If only the war attracted as much attention as sports
By MARY ANN SORRENTINO | November 19, 2007
While the 2007 baseball season recedes into memory, I remain struck by something heard in a supermarket during the recent World Series between the Red Sox and the Colorado Rockies.
“Did’ja see the game?” the old man bagging groceries asked a cashier.
“Nope,” the kid replied, oblivious to the surrounding “Go Sox!!” mania.
“You didn’t watch the Red Sox?” the elder screamed.
“ ’Fraid not,” answered the indifferent cashier.
“Know the score?” the senior pressed relentlessly.
“No idea,” said the kid, handing me the pen to sign my charge receipt.
“13 to 1,” came the unsolicited reply.
I turned to the bagger, saying, “Excuse me, do you happen to know how many soldiers were killed in Iraq this week?”
Silence. An awesome silence spreading in waves from aisle to aisle with me and this Red Sox fan at its center.
The old man admitted he had no idea how many deaths had occurred in Iraq while Red Sox Nation cheered.
A young father with a non-Sox baseball cap on his head came toward me ominously, and then said to the old man, “And do you know how many kids are going to bed hungry tonight?
As everyone knows, the Sox won the World Series, the Patriots remain undefeated, and even the long-suffering Celtics are rolling.
In my local bank branch, Boston jerseys hang everywhere, and teller desks covered with Sox memorabilia.
I wondered what might happen if the bank, the market, and all the folks who participate in the regional sports mania decided to make a statement about the war with equal gusto?

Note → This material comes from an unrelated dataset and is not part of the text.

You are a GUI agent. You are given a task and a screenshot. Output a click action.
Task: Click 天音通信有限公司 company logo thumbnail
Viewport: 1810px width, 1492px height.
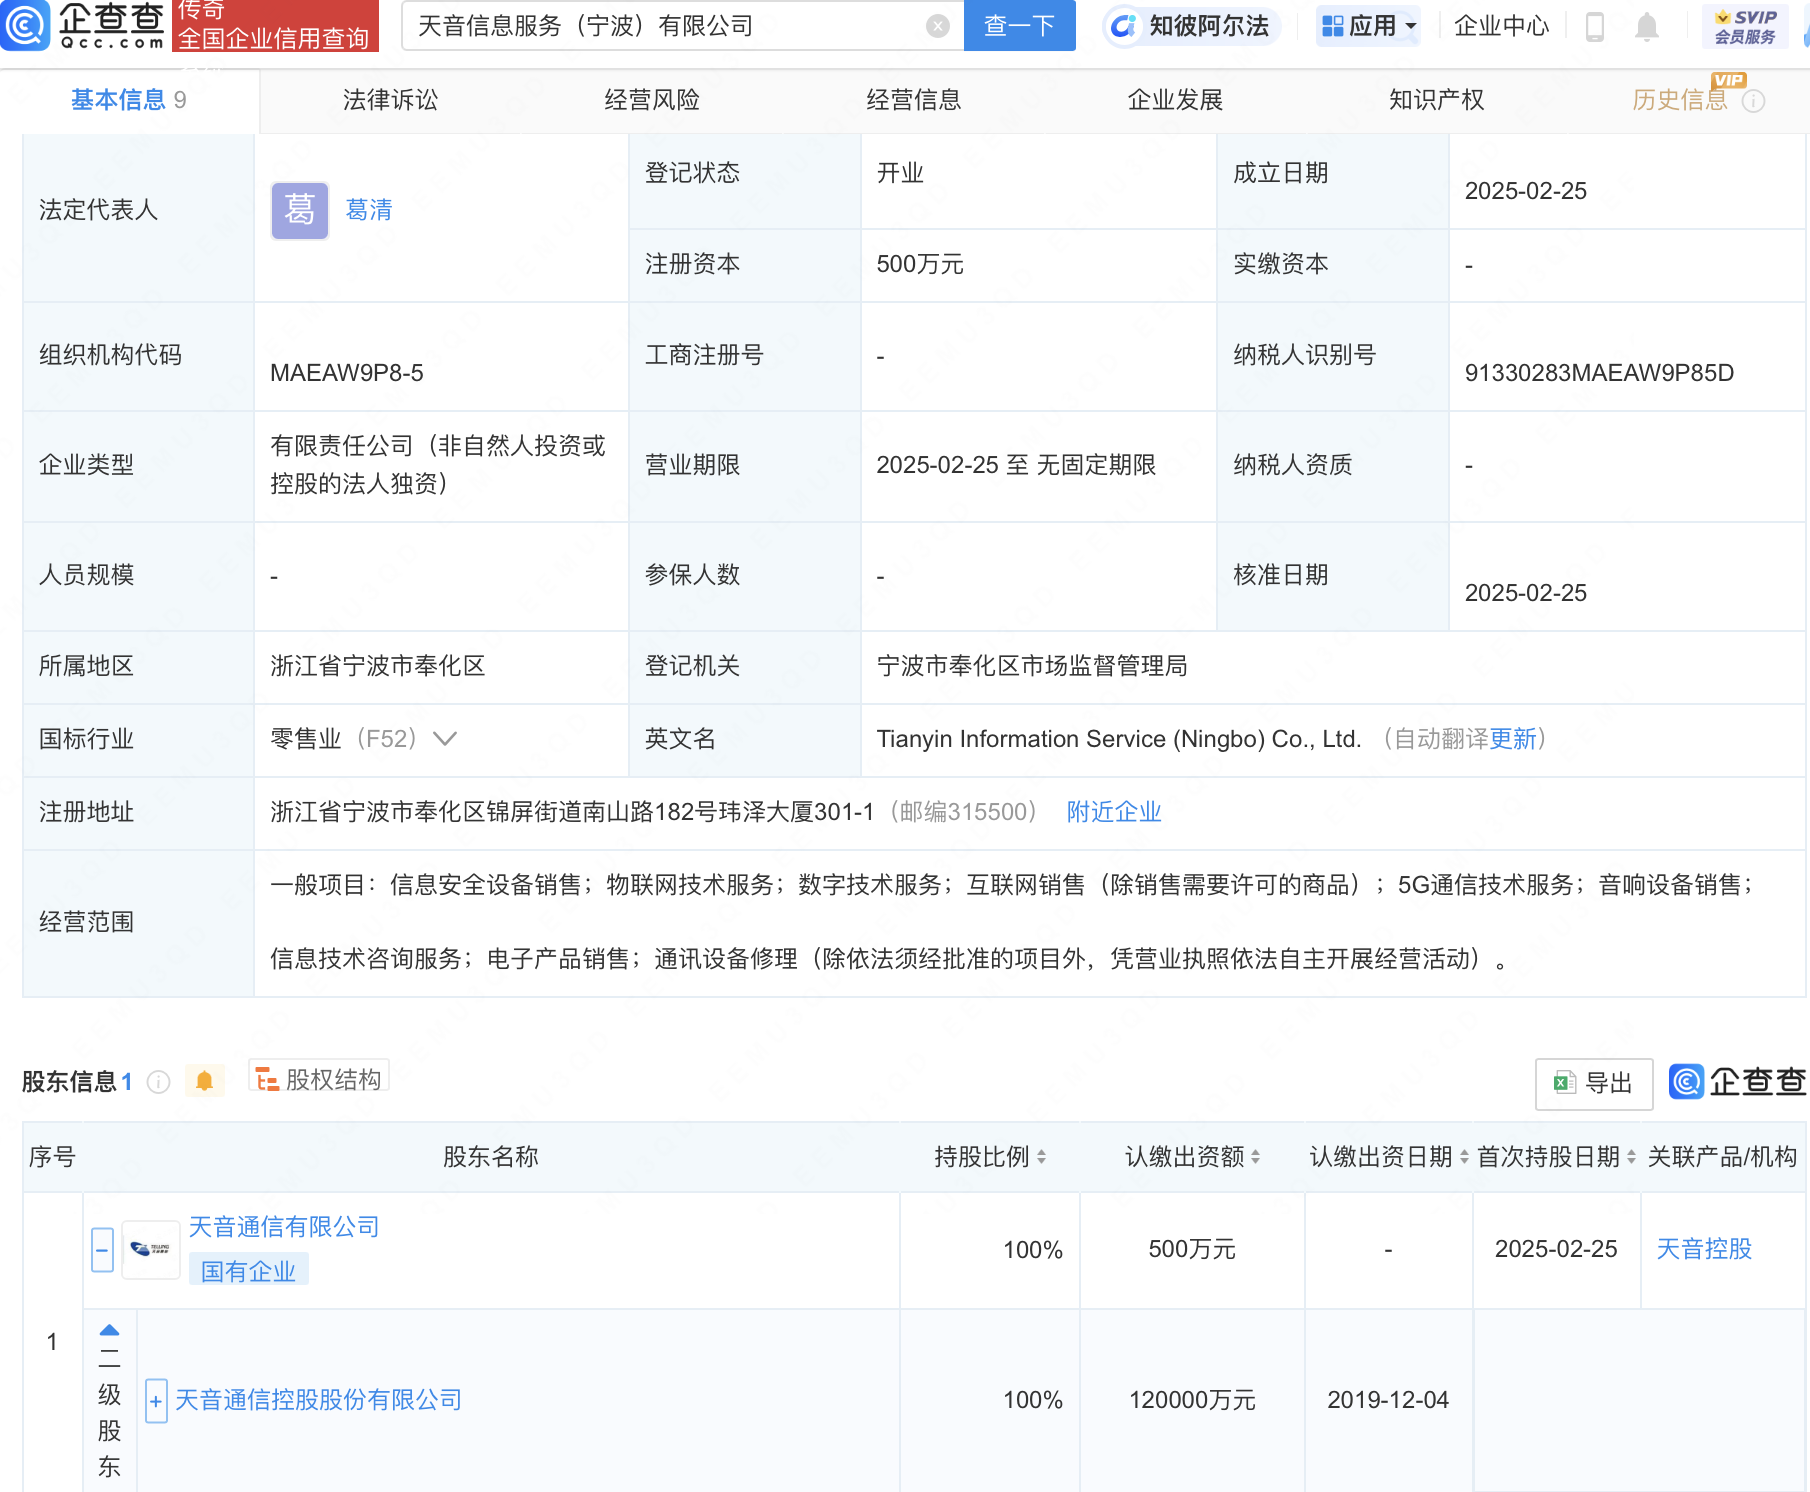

Polls show a nation that overwhelmingly disapproves of the war in Iraq. Americans are angry about the administration’s lies and profiteering, and a Congress too spineless to stop the idiocy.
Our military is stretched to the limit, our economy deflated. Much of the rest of the world disrespects or hates us, and we are more vulnerable to terrorism now than on 9/10.
The national anger percolates so close to the surface: I wonder when it will finally explode into a deafening roar, like in the movie, Network: “WE’RE MAD AND WE’RE NOT GOING TO TAKE IT ANY MORE.”
Like many, I would welcome such an outcry — demonstrations, marches, walkouts, sit-ins, anything that might energize a lethargic, useless Congress.
The New York Times reports that even right-wing evangelicals are disillusioned about what’s happening in Iraq, with some wondering if they should repent for their initial support of the war.
Can we replace sports billboards with photographs of flag-draped caskets coming home?
On scoreboards, can we run a mounting tally of military losses?
On bank statements and ATM screens, can we flash messages like, “Your dollar is worth $0.60 in Paris and $0.50 in London?
A register receipt could send a message about your taxes. “To date, the war has cost $XX trillion — Have a nice day!”
Can the Red Sox Nation become the Stop the War Nation?
I wonder.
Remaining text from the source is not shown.